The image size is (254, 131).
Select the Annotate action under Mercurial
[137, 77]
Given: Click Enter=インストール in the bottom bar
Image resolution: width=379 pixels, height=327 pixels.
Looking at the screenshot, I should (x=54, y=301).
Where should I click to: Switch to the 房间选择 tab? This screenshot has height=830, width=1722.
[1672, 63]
* * *
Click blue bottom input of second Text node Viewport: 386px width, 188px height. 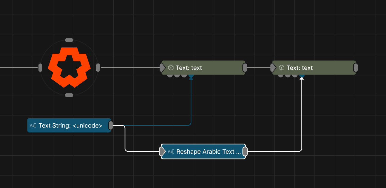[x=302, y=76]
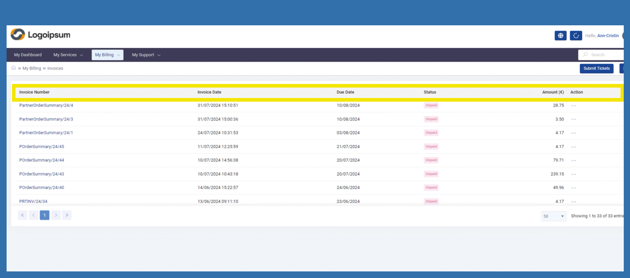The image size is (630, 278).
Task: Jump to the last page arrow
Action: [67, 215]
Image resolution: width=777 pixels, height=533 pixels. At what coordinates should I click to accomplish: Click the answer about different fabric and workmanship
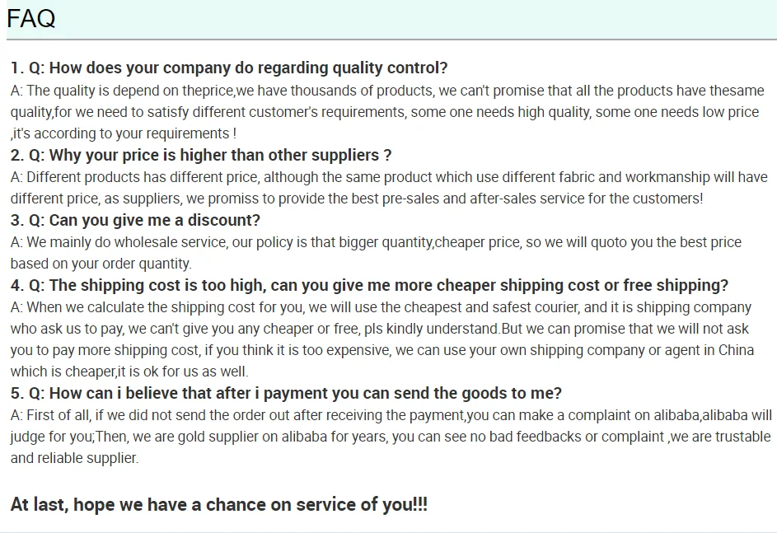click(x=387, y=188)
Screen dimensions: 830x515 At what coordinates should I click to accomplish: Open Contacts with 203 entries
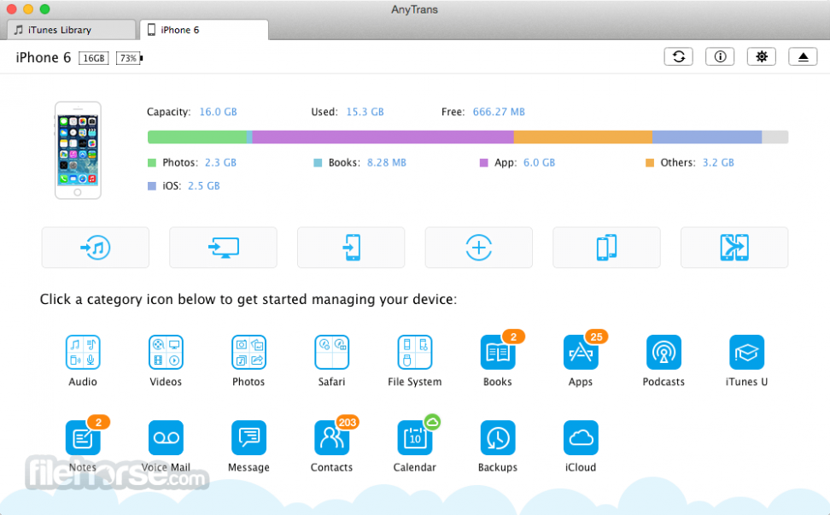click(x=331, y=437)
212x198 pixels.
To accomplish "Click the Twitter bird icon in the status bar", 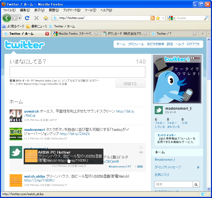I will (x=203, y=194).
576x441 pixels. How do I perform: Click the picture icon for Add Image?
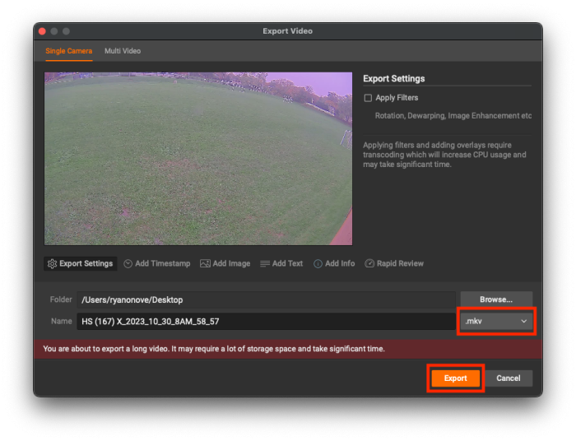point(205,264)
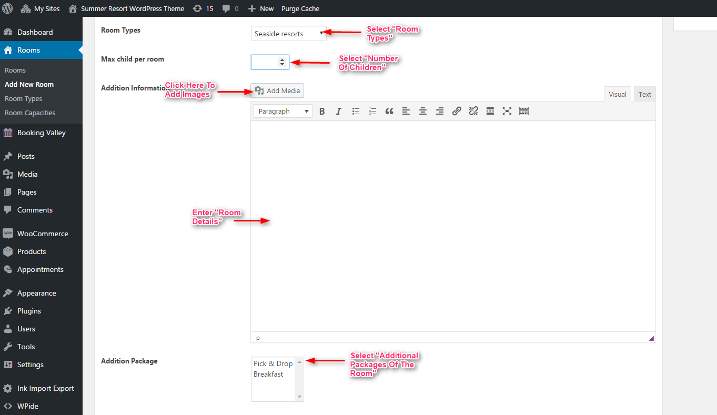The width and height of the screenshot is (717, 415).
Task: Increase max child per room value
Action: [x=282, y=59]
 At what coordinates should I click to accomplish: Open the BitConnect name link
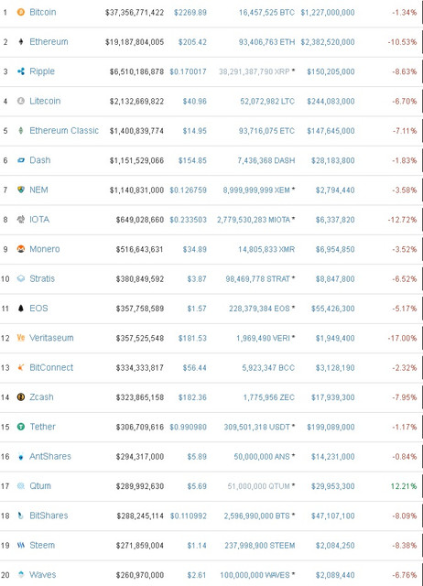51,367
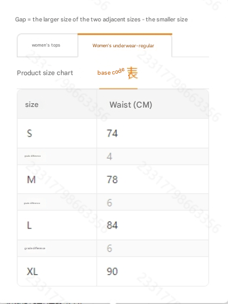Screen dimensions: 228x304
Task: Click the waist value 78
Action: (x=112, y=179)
==
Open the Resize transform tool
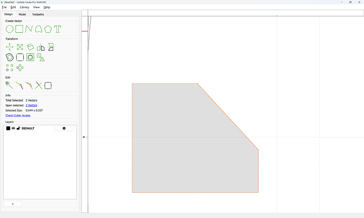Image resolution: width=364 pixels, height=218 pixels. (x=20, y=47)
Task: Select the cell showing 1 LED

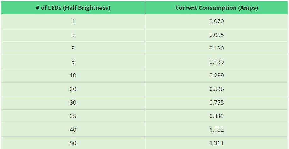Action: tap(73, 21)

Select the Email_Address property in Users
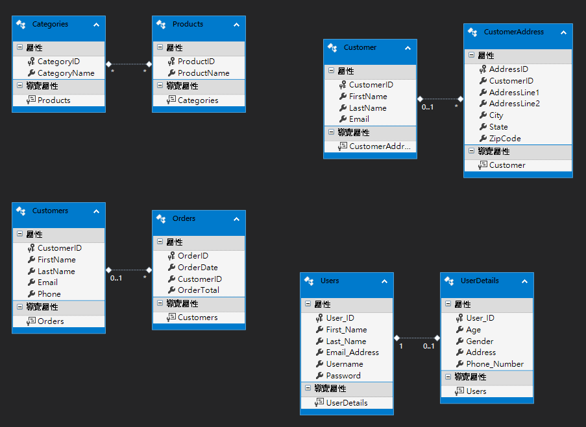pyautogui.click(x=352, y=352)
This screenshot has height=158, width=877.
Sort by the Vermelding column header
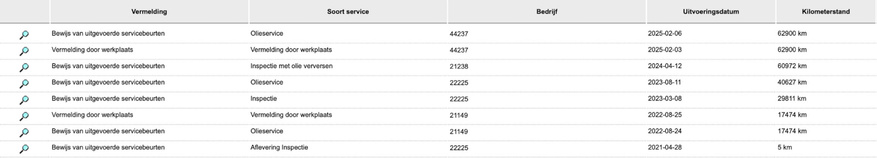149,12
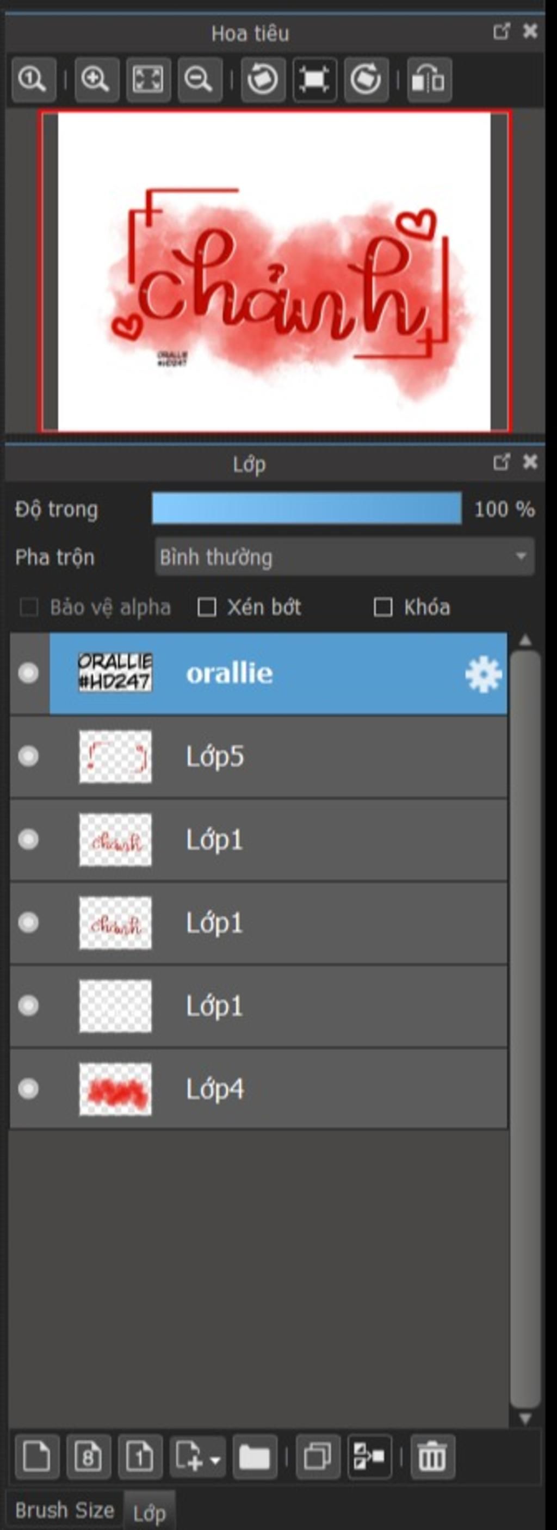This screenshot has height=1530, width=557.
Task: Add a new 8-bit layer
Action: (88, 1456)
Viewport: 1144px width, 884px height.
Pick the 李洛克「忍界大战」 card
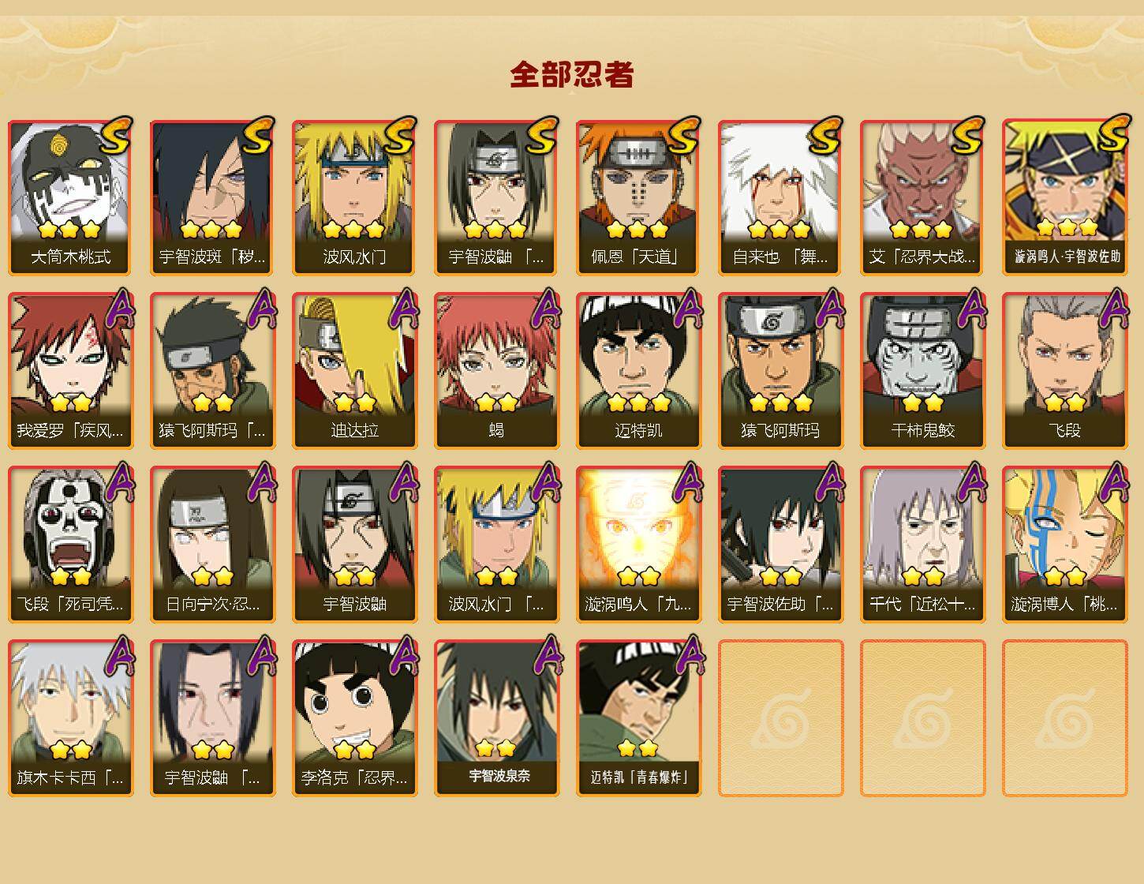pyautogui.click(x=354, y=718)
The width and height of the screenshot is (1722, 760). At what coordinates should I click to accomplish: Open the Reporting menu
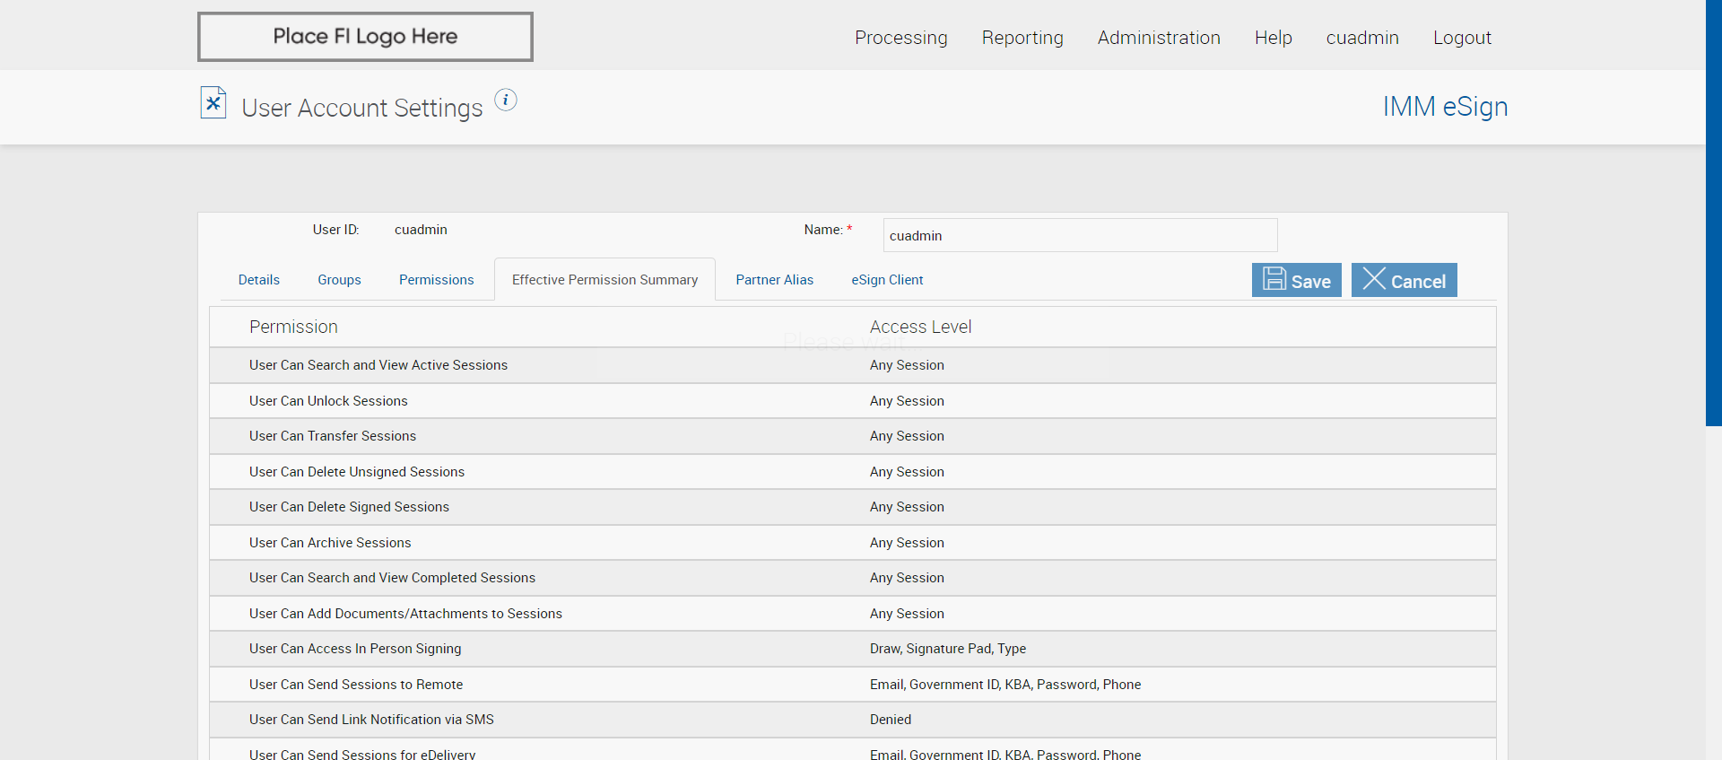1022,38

# [EXERCISE REQUIREMENTS]
Only the lines above from the one with "Image resolution: width=777" to the one with "212x198 pixels." should be printed, both included and exactly as written; no picture belongs in the copy.

# [TASK RESULT]
Image resolution: width=777 pixels, height=533 pixels. At what coordinates should I click to accomplish: Click the answer about different fabric and workmanship
click(x=387, y=188)
Screen dimensions: 830x515 At what coordinates should I click to accomplish: Open Contacts with 203 entries
click(x=331, y=437)
212x198 pixels.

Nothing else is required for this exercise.